Max Victor Schwitzgold was born on June 15, 1911, in Gloversville, New York, the United States of America. He was the son of Jacob and Rebecca Schwitzgold, who were Jewish immigrants from Poland and settled in the United States in the early 20th century. His parents had a business that manufactured gloves. He had one older sister, Dorothy. During his high school years Max worked as a paper delivery boy and also in a fruit market in Gloversville. Max graduated in 1929 at Gloversville High School. In 1930 Max moved to Wilmington, Delaware and held a job as clerk. On 29th of April, 1930, he married Rose Ruggiero. During the summer of the same year Max and Rose took over a luncheonette called “the Coffee Pot”, where they sold – besides coffee – newspapers, candy and sandwiches. In 1933 their daughter Joanne was born. In October 1933, they bought another store in Wilmington that sold soda, candy and all kind of goods, wares, merchandise, stock and fixtures. Apparently that store also held an apartment where Max and his family started to live in. In 1939 Max and Rose divorced. On 16th October, 1940, Max registered for the draft. In April 1941, Max would marry Ethel Rosevich.

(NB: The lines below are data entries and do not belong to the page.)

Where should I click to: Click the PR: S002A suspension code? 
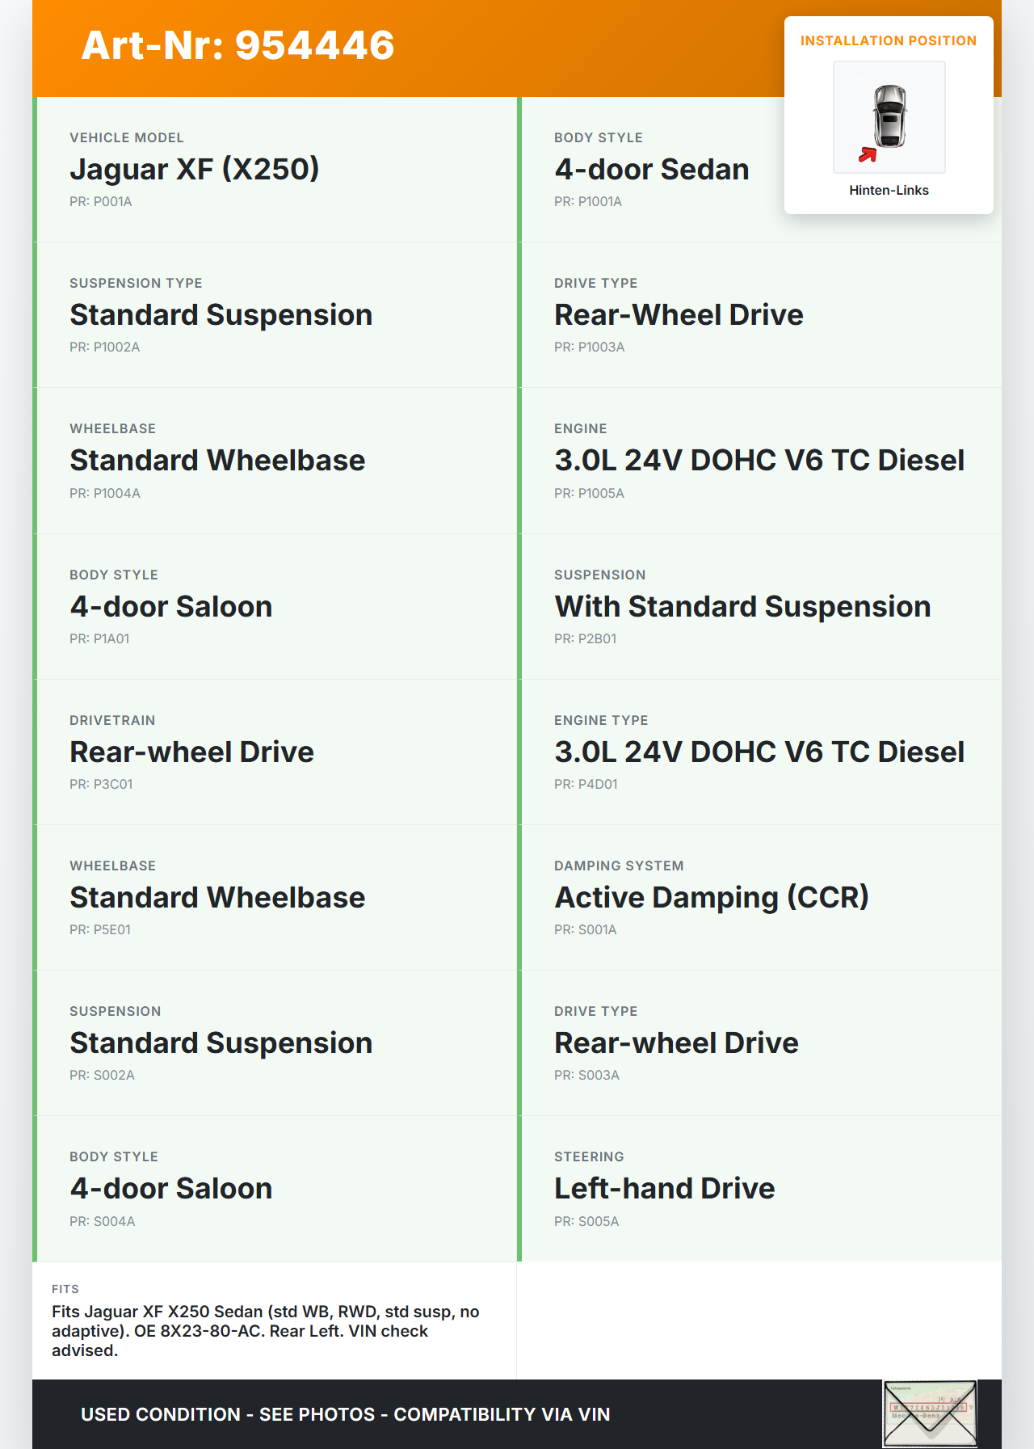pos(102,1075)
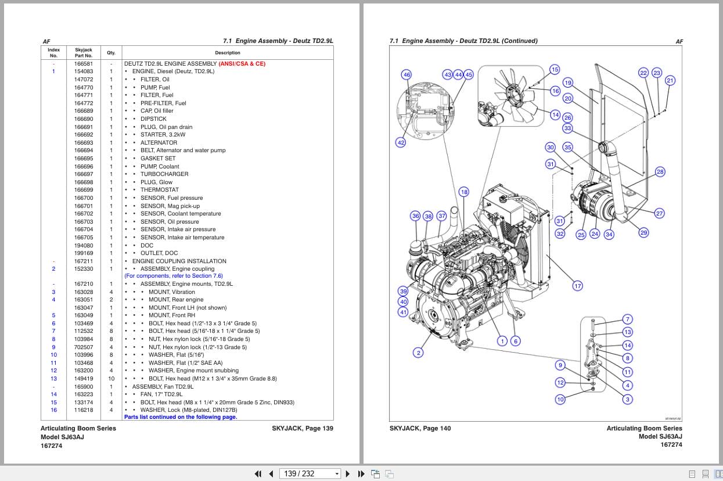Toggle single-page display mode
The width and height of the screenshot is (723, 481).
[x=692, y=474]
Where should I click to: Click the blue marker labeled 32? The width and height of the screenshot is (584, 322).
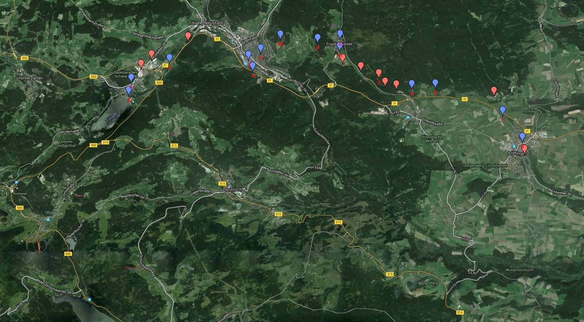pos(280,35)
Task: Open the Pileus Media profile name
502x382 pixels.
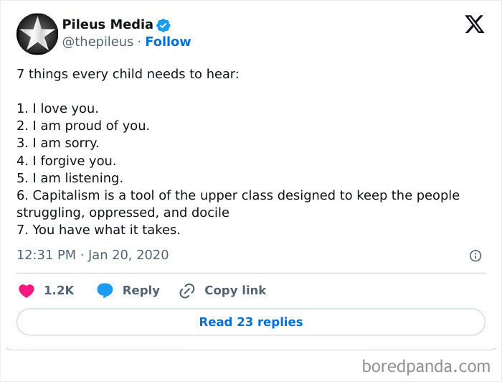Action: point(108,25)
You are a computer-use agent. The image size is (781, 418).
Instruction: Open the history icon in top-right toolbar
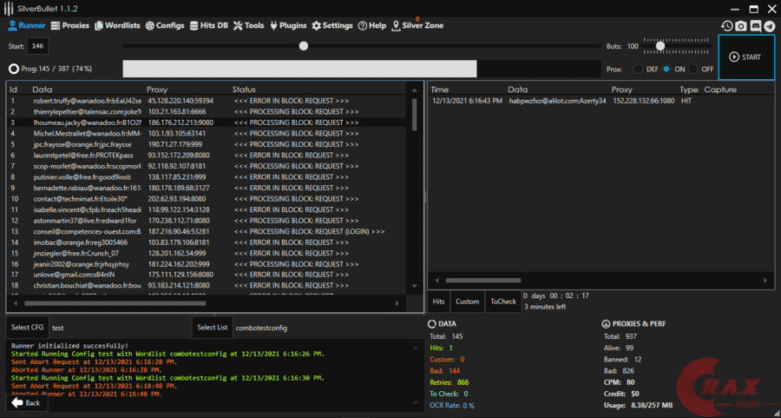tap(727, 26)
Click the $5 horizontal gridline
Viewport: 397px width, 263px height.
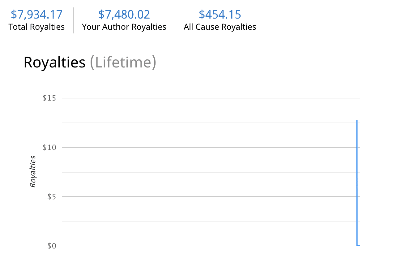pos(210,196)
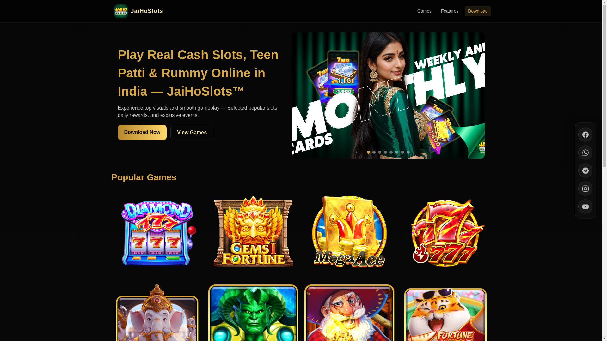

On 19th July, 1943, Max joined the United States Army, in New Jersey. Approximately a month later Private Schwitzgold was posted at the Field Artillery Replacement Training Center at Fort Bragg, North Carolina, where he received his basic training. He was initially assigned to Battery C, 12th Battalion, 4th Field Artillery Training Regiment. Later he was transferred to Battery B in the same Battalion. After completing his basic training in December 1943, Max was placed at Battery B of 285th Field Artillery Observation Battalion (FAOB) at Fort Sill, Oklahoma. He was reportedly promoted to private 1st class in July, 1944. In August 1944 his Battalion was shipped from New York to Cardiff, Great Brittain, where it arrived on the 31st of the same month. Max got promoted to Corporal in September, 1944. He, with his Battery B, 285th Field Artillery Observation Battalion, then sailed from England to Normandy, France, in mid-September 1944. On 23rd September, 1944, the 285th Field Artillery Observation Battalion was attached to the U.S. 1st Army to participate in the Rhineland campaign. Max’s Battalion saw action in ‘the Battle of the Bulge’ in the Ardennes, Belgium. The units main mission was to locate the enemy artillery positions using the “sound and flash” technique (sound ranging and flash spotting). In December of 1944, he was Technician 5th grade, working as a clerk-typist in Battery B, 285th.

On 17 December 1944, members of the 285th Field Artillery Observation Battalion were traveling from Schevenhütte (10 kilometers east of Aachen), Germany, to the Ardennes in Belgium, when 120 of them were captured by Joachim Peiper’s 1st SS Panzer Division at Baugnez. The German army launched a massive counteroffensive through the Ardennes the day before, and the convoy of the 285th Field Artillery Observation Battalion ran into the vanguard of Peiper’s 1st SS Panzer Division. The U.S. soldiers were no match and most of them surrendered. The prisoners were then lined up in a nearby field and mowed down with machine gun fire in what became known as the Malmedy massacre. Max was reportedly hit in the chest and fell on top of a fellow soldier, who was also wounded. Some German soldiers then walked in the field to execute the still living U.S. soldiers. Technician 5th grade Max Victor Schwitzgold died from a shot to the head, he was 33 years old. He was initially buried at the military cemetery at Henri-Chapelle, Belgium.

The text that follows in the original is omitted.